URL Encode
std/url provides percent-encoding for URLs (RFC 3986), query string building, and HTML entity escaping. These are fundamental for building web clients and servers that handle user input safely.
Code
// URL encoding, decoding, and query string building
import "std/url"
fn main() -> int {
let raw: String = "hello world & foo=bar"
let encoded: String = url_encode(raw)
print("encoded: " + encoded)
let decoded: String = url_decode(encoded)
print("decoded: " + decoded)
let keys: Array = ["name", "lang", "version"]
let vals: Array = ["Nyx Lang", "es", "0.12"]
let qs: String = build_query_string(keys, vals)
print("query: " + qs)
let html: String = html_escape("<script>alert('xss')</script>")
print("escaped: " + html)
return 0
}Output
encoded: hello%20world%20%26%20foo%3Dbar
decoded: hello world & foo=bar
query: name=Nyx%20Lang&lang=es&version=0.12
escaped: <script>alert('xss')</script>
Explanation
url_encode percent-encodes all characters except RFC 3986 unreserved characters (A-Z, a-z, 0-9, -._~). Spaces become %20, ampersands become %26, etc. url_decode reverses the process and also decodes + as space.

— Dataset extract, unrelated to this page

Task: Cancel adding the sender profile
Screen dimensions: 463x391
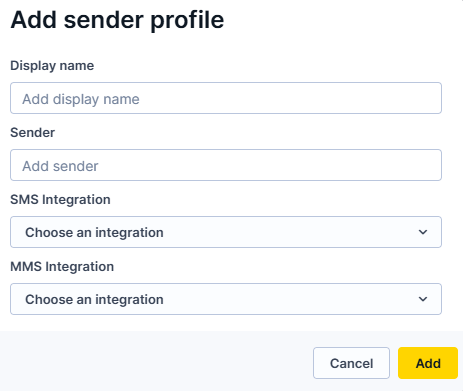Action: tap(351, 363)
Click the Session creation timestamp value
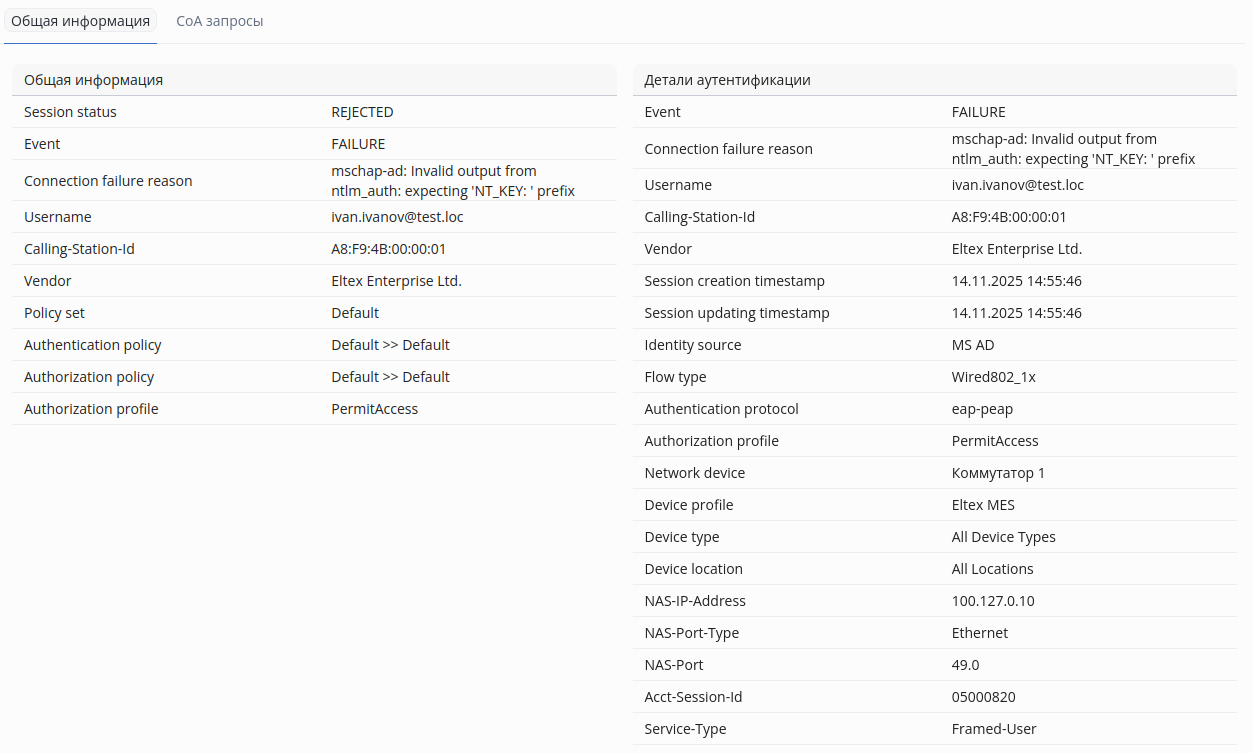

build_query_string takes parallel arrays of keys and values, encodes each pair, and joins them with &. This is the standard format for URL query parameters and HTML form submissions.
html_escape converts the five HTML-sensitive characters (& < > " ') to their entity equivalents. Always escape user input before inserting it into HTML to prevent XSS attacks.